Dans un jargon cinématographique éclatant de couleurs criardes, Suspiria épouse les formes du monde réel avec celles de l’univers du cauchemar. Car dans ce kaléidoscope opératique à l’atmosphère oppressante, Dario Argento crée un monde parallèle des plus intrigants. Suspiria se construit comme une sorte de film gothique moderne. Que cela soit par un expressionnisme dynamique et pictural, une architecture imposante et des décors aussi labyrinthiques que fantastiques, Suspiria détonne par son intransigeance visuelle assez époustouflante (ce plan sublime sur cette femme dans les bois sous la foudre) dans un monde où la tempête de pluie éclate pour couvrir le bruit des cris et où les surfaces reluisantes d’une Académie de danse sont tapissées d’asticots ragoutants. Dès les premières minutes, l’esthétique baroque du film impose sa puissance iconique sous une pluie diluvienne pendant que Suzy prend le chemin de l’école alors qu’un meurtre se précise dans le même temps.
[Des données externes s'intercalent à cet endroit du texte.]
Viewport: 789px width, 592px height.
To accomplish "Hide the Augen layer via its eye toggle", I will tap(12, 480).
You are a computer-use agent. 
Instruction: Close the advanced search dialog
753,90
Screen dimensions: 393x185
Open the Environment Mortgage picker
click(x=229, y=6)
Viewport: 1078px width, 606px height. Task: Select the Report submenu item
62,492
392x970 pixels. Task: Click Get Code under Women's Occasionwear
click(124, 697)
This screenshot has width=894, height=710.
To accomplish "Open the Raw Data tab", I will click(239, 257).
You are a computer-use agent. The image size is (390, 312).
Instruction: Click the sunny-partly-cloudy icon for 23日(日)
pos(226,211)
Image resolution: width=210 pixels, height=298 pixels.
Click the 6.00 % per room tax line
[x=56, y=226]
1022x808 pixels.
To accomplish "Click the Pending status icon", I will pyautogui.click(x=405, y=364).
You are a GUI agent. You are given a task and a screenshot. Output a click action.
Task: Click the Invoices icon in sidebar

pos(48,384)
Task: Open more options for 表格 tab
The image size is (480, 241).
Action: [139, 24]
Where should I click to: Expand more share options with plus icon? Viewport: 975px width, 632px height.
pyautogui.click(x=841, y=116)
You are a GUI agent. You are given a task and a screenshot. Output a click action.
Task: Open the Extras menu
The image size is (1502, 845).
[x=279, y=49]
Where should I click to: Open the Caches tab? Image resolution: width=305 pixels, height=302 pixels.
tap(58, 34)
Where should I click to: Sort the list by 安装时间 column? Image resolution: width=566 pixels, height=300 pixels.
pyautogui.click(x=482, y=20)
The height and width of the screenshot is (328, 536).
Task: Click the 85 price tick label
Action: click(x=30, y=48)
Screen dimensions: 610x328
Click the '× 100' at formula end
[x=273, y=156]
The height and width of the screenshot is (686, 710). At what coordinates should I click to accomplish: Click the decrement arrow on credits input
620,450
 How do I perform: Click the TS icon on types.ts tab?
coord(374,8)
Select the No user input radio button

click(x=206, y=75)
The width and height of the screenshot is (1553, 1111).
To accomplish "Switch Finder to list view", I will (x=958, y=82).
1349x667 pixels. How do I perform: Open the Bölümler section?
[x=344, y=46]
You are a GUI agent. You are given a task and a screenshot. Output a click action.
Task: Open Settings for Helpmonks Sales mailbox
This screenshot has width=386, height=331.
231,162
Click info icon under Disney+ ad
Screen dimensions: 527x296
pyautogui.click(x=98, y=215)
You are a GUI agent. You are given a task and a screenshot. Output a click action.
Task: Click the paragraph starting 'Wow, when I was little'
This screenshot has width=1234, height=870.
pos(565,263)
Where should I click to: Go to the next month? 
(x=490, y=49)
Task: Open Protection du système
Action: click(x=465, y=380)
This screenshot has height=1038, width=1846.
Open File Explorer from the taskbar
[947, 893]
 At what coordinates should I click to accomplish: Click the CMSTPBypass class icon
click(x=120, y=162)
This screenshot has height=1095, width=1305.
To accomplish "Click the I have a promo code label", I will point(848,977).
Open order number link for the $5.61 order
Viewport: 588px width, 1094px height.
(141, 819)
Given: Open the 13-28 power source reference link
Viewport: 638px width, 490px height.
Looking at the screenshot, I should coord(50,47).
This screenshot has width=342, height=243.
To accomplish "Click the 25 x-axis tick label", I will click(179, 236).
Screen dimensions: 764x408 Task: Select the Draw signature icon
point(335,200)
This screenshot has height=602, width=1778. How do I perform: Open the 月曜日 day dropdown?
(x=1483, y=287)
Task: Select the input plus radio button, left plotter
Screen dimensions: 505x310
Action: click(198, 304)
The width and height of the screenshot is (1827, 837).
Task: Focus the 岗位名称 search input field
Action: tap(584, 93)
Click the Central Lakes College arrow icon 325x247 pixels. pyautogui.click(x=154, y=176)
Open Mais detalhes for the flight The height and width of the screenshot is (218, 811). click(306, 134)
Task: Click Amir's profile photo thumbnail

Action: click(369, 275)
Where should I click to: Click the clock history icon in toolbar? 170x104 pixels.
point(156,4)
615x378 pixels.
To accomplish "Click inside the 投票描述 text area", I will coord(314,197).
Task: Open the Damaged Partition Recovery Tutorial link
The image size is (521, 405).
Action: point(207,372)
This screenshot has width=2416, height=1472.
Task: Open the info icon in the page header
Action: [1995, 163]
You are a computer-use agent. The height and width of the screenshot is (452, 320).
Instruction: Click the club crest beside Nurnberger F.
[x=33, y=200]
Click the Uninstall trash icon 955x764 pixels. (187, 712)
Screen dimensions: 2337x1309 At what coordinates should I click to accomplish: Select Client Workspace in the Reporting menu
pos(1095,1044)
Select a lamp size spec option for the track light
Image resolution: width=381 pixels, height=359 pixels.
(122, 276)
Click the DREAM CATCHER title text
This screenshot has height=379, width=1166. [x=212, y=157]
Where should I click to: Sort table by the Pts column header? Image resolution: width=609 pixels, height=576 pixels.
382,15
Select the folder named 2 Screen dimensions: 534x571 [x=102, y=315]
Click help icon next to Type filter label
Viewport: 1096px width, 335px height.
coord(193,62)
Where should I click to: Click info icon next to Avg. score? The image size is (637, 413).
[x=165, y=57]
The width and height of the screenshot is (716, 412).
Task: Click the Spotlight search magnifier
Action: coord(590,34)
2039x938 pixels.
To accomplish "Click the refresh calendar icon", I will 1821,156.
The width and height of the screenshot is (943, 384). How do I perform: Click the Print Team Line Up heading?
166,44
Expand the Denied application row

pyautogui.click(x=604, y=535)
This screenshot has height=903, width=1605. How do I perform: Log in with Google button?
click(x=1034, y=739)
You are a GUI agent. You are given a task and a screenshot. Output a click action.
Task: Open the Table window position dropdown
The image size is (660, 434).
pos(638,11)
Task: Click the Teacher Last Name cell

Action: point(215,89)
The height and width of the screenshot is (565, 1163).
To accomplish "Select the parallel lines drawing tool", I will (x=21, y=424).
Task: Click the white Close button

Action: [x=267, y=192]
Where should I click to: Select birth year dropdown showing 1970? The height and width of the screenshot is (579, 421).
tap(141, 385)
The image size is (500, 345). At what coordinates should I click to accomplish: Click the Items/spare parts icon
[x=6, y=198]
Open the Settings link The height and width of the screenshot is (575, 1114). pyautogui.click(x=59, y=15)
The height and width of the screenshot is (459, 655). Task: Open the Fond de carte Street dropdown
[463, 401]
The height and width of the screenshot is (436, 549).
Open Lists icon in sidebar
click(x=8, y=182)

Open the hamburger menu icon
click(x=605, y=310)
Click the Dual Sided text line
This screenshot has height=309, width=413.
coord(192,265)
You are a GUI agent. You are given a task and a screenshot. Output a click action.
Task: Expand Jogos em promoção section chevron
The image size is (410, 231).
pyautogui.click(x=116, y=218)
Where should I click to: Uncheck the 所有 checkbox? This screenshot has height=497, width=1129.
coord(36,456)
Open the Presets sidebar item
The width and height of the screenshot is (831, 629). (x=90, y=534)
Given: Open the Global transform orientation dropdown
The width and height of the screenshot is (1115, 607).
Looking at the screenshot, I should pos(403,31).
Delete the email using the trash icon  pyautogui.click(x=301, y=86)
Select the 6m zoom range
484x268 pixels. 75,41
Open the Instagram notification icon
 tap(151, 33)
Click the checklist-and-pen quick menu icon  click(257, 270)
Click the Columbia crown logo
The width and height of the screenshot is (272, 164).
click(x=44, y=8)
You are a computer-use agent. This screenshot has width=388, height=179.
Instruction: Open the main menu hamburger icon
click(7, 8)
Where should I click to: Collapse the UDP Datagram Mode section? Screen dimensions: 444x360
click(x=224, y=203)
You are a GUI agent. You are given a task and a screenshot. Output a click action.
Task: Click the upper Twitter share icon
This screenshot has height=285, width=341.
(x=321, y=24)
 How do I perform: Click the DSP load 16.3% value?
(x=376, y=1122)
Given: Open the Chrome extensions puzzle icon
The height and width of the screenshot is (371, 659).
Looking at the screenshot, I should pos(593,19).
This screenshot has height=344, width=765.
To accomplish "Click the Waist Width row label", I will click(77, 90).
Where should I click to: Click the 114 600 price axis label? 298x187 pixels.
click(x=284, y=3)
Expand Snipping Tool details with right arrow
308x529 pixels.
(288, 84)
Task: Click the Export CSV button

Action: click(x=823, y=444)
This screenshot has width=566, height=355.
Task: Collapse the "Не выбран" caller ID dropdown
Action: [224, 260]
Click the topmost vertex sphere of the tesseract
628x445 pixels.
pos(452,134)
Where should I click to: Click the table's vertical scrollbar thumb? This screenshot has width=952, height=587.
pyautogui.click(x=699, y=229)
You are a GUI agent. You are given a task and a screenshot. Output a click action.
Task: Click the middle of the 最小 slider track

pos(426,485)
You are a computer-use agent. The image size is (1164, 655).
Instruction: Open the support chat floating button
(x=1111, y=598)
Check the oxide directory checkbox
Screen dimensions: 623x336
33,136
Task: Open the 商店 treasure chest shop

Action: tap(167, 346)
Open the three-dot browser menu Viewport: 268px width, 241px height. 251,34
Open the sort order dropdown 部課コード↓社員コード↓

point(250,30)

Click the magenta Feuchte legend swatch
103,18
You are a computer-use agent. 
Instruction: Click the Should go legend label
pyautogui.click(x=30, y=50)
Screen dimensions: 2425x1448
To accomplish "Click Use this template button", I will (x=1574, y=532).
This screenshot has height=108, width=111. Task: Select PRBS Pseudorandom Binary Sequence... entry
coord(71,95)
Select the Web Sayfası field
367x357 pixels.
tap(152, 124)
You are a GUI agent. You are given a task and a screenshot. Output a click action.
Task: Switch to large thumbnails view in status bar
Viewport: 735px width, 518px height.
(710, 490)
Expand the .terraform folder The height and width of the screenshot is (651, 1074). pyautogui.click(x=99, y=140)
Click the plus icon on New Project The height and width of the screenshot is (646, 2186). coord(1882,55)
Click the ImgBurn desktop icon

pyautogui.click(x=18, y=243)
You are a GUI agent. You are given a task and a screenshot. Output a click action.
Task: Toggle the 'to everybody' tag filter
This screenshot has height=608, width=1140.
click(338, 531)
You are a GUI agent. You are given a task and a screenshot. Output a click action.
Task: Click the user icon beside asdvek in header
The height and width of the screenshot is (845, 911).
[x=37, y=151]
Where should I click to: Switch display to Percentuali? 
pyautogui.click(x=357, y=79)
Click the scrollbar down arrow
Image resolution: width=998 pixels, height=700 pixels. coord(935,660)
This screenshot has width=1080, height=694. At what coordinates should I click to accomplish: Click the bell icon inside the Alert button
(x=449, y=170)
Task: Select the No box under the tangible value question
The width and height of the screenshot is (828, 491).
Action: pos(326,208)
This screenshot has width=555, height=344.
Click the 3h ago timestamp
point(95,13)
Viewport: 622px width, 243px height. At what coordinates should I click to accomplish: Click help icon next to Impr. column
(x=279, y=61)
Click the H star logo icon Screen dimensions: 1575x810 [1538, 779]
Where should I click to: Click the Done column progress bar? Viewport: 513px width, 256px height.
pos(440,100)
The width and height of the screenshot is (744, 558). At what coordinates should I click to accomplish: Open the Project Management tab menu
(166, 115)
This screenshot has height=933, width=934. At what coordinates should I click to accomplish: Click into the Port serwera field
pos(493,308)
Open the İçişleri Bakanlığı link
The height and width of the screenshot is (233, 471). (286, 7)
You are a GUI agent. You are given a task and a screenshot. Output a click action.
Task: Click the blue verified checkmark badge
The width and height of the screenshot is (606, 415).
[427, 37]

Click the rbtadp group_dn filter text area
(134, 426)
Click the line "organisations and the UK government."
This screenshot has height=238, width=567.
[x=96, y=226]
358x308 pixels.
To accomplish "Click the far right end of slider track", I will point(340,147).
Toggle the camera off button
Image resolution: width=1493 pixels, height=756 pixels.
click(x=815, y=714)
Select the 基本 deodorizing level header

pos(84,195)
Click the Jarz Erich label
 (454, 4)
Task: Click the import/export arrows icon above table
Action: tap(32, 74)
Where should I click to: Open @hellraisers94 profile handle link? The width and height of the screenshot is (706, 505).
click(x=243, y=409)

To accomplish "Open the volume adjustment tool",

Suspiria nous immisce auprès de cette danseuse américaine qui vient continuer ses études dans une Académie de ballet à Fribourg. Sauf que les morts et les perturbations autour de cette mystérieuse école commencent à éclore aux grands jours. Dans un style bien particulier, aussi grandiloquent qu’ingénu, Suspiria n’est pas un film de danse, mais bel et bien un conte de fées horrifique qui malaxe progressivement les clichés du genre pour faire ressortir l’essence même de son propos dans ce chaos entre le beau et le laid qui abrite un mal surnaturel sans visage.


Car Suspiria se joue des antagonismes avec ce monde adolescent presque enfantin (impression d’autant plus forte à la vue de la douce naïveté des dialogues) qui se confronte à la froideur et la rigidité rance d’un monde adulte pervers et guindé. De cette opposition non manichéenne mais accentuée par cette exagération visuelle et narrative, c’est tout le grain de sel de Suspiria qui s’orchestre avec maestria. Une manipulation encore plus impressionnante de la mise en scène se trouve dans les poignées de porte du film, dans leurs positions plus élevées qu’à l’accoutumée, qui soulignent la jeunesse et la stature des jeunes femmes par rapport à leur maison de poupée grotesquement impérieuse.


Outre le cadrage et l’intelligence des plans, c’est dans son montage et sa composition structurale que Suspiria devient une œuvre singulière, conte d’épouvante à la richesse indéfinie. Par l’ambivalence de cet effet claustrophobe, le montage agence une œuvre faite d’ellipse spatiale créant une trouble encore plus anxiogène et obscur : comme durant ce premier meurtre qui voit la victime passer d’un endroit à un autre sans que l’on sache où on se trouve réellement (passant d’une fenêtre à une salle inconnue). Et c’est de cette magie de la mise en perspective du cauchemar que Dario Argento tisse sa toile de sang dans les yeux de cette antichambre où se rassemble toutes les peurs.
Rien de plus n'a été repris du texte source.